Data to use:
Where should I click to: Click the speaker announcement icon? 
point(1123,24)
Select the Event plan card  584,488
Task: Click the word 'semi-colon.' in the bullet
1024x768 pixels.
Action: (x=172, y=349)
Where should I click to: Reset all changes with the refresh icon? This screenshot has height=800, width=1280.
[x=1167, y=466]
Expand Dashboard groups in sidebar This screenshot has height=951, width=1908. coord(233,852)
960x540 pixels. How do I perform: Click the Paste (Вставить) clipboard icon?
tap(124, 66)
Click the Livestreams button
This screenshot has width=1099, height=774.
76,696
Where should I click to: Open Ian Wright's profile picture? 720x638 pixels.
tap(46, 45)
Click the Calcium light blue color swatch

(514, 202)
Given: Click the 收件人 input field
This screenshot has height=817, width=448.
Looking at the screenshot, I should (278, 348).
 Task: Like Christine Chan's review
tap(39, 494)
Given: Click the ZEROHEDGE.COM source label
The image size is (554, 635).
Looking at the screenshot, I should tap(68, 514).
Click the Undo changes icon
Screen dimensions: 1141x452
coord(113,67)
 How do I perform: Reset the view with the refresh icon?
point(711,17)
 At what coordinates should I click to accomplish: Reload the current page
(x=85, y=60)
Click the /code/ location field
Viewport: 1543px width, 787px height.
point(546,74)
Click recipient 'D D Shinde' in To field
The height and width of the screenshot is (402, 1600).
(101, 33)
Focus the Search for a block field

Exercise aim: Whenever the word "Given" occurs in a line of the records, that line counts once; state the total alone.

Exercise answer: 2